« Dessin qui raconte l’histoire de mon départ à la retraite de l’ « Éducation nationale ».

 Inspiré d’un gisant de la cathédrale de Burgos en Espagne ; allongé, la tête reposant sur les livres de la connaissance, la mouche symbolise l’horloge biologique et le temps qui passe ; Balthazar me redonnant l’étincelle de la vie.


C’est l’histoire de toute une vie consacrée à l’enseignement des Arts, qui semble tout d’un coup s’arrêter net, comme une chute. »

Jean Pierre Rémaut

REFLEXION AUTOUR DE MES DESSINS

Il y a de moins en moins de métiers, d’exercices, qui exigent la part entière de l’homme, le sacrifice TOTAL de tout le reste – pourquoi parler de sacrifice ? – le pari intégral.

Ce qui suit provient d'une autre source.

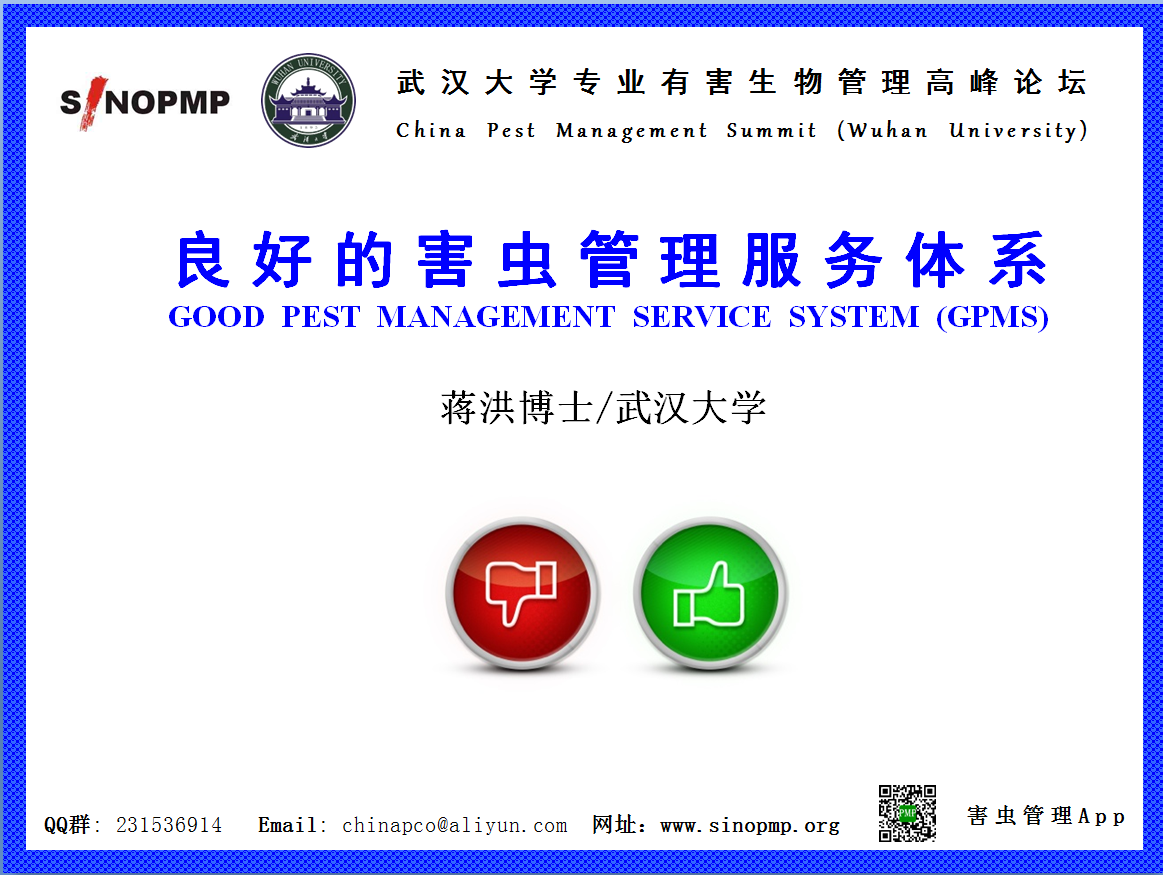Click the Wuhan University round emblem

(x=308, y=101)
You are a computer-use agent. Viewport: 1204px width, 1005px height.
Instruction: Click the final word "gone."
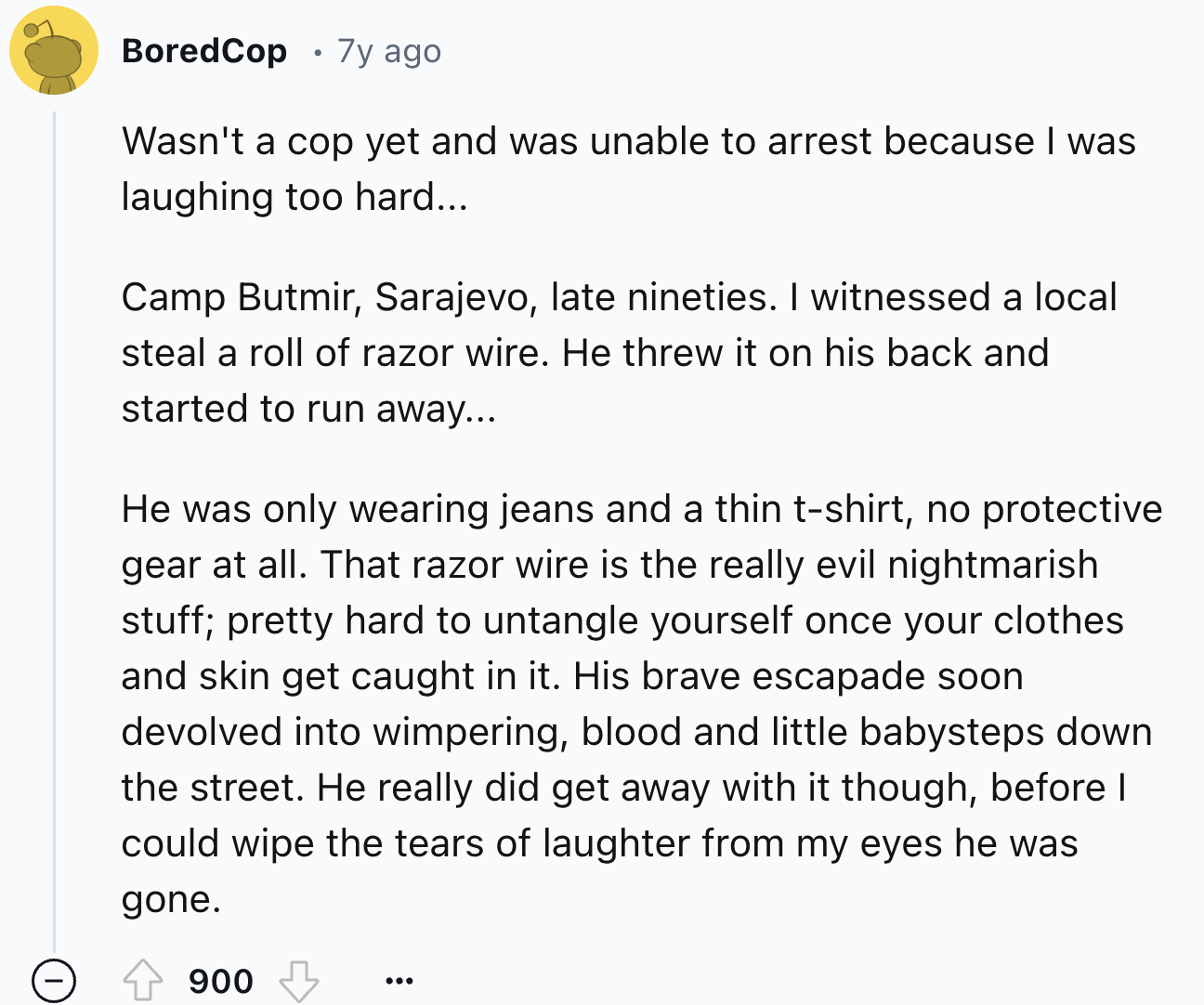[x=171, y=899]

L’acte de peindre, de dessiner, de colorer en est un.

La personne qui peint ne s’ennuie pas. Car tout est à peindre, à dessiner, à croquer, à sculpter. L’attention du peintre est perpétuellement sollicitée, secourue. C’est Georges Braque, justement, qui dit cela : « Il y a une pierre au bord de la route. Si je la ramasse et que je m’en sers pour caler la roue de ma voiture, elle devient, du fait de cette nouvelle fonction, quelque chose de différent, elle acquiert une autre nature ; elle devient cela ; nature qu’elle perd dès que, n’ayant plus besoin d’elle, je la remets à l’endroit où je l’ai prise. C’est ainsi qu’il faut comprendre les éléments, les objets, les animaux qui entrent dans la composition de mon dessin. » Quel bel emploi du mot : nature.

Oui, c’est comme si vous deviez savoir ce que j’ai voulu voir ; vous l’approprier. J’ai toujours eu l’impression que mon dessin me regarde, vous regarde bien plus que vous ne le regardez. Que c’est moi, vous, qui font office de perspective. Que lui est TOTAL, INALTÉRABLE, et qu’il m’observe, vous observe de travers ; dans ma fragilité, dans votre fragilité. 

Il est donc vivant ! Rien de plus étrange pour moi que de nommer nature morte ce qui justement rétablit une euphorique circulation dans mes veines…

Ouf, comme dit ma voisine, le dessin ça me défatigue !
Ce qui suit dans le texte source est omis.